Data extracted from a collection
= Beginning of Section =

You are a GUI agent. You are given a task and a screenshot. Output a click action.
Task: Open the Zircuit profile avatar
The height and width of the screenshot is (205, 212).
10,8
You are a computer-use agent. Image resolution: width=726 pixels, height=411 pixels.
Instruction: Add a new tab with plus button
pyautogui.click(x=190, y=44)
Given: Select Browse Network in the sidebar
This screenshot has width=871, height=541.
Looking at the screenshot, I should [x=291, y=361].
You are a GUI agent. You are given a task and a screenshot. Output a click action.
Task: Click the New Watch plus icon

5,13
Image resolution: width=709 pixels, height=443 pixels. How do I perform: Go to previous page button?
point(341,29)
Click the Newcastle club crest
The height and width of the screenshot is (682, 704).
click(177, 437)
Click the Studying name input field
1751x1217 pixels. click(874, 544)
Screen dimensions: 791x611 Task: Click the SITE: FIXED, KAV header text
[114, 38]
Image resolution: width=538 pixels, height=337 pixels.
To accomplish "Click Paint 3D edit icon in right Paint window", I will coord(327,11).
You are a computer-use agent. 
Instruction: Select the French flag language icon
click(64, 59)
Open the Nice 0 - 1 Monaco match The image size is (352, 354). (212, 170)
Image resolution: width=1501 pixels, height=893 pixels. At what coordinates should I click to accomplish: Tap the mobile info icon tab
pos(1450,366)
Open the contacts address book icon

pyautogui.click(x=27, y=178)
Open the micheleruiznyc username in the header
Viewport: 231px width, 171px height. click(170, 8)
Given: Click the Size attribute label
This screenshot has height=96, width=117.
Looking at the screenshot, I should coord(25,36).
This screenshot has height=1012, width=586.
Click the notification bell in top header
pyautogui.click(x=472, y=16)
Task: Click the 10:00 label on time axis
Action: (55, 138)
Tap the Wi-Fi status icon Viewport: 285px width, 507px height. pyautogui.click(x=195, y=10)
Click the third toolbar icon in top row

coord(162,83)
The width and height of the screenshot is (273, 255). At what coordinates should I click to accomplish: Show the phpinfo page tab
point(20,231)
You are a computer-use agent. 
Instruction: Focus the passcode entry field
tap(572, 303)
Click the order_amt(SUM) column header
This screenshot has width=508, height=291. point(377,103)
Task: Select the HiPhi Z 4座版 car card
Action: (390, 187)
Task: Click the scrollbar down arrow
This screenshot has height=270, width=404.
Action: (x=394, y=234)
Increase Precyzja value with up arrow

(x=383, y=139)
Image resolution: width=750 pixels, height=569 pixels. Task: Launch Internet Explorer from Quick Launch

= End of Section =

TASK TO COMPLETE
Please write out exactly the line containing "This screenshot has height=1012, width=586." and every line after it through the end of the records, nothing more.

SOLUTION TO THE EXERCISE
This screenshot has height=1012, width=586.
Click the notification bell in top header
pyautogui.click(x=472, y=16)
Task: Click the 10:00 label on time axis
Action: (55, 138)
Tap the Wi-Fi status icon Viewport: 285px width, 507px height. pyautogui.click(x=195, y=10)
Click the third toolbar icon in top row

coord(162,83)
The width and height of the screenshot is (273, 255). At what coordinates should I click to accomplish: Show the phpinfo page tab
point(20,231)
You are a computer-use agent. 
Instruction: Focus the passcode entry field
tap(572, 303)
Click the order_amt(SUM) column header
This screenshot has width=508, height=291. point(377,103)
Task: Select the HiPhi Z 4座版 car card
Action: (390, 187)
Task: Click the scrollbar down arrow
This screenshot has height=270, width=404.
Action: (x=394, y=234)
Increase Precyzja value with up arrow

(x=383, y=139)
Image resolution: width=750 pixels, height=569 pixels. Task: Launch Internet Explorer from Quick Launch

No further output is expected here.